Megahertz Stakes
- Class: Grade III
- Location: Santa Anita Park Arcadia, California, United States
- Inaugurated: 2011
- Race type: Thoroughbred - Flat racing - Turf
- Website: www.santaanita.com

Race information
- Distance: 1 mile
- Surface: Turf
- Track: Left-handed
- Qualification: Fillies and Mares, four years old and older
- Weight: 124 lbs with allowances
- Purse: $100,000 (since 2016)

= Megahertz Stakes =

Annual horse race in California

The Megahertz Stakes is a Grade III American Thoroughbred horse race for fillies and mares that are four years old or older, over a distance of 1 mile on the turf held annually in January at Santa Anita Park, Arcadia, California. The event currently carries a purse of $100,000.

==History==
The race was inaugurated in 2011 and the event was run over the 1 mile distance.

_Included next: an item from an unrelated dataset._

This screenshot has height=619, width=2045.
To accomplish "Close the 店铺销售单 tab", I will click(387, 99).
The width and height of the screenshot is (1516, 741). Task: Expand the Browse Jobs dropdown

The event is named in honor of the British mare Megahertz (GB) who was trained by the National Museum of Racing and Hall of Fame trainer Robert J. Frankel. Megahertz won two Grade I events including the 2005 Yellow Ribbon Stakes which was run at Santa Anita Park and the GII Santa Barbara Handicap twice (2003-2004).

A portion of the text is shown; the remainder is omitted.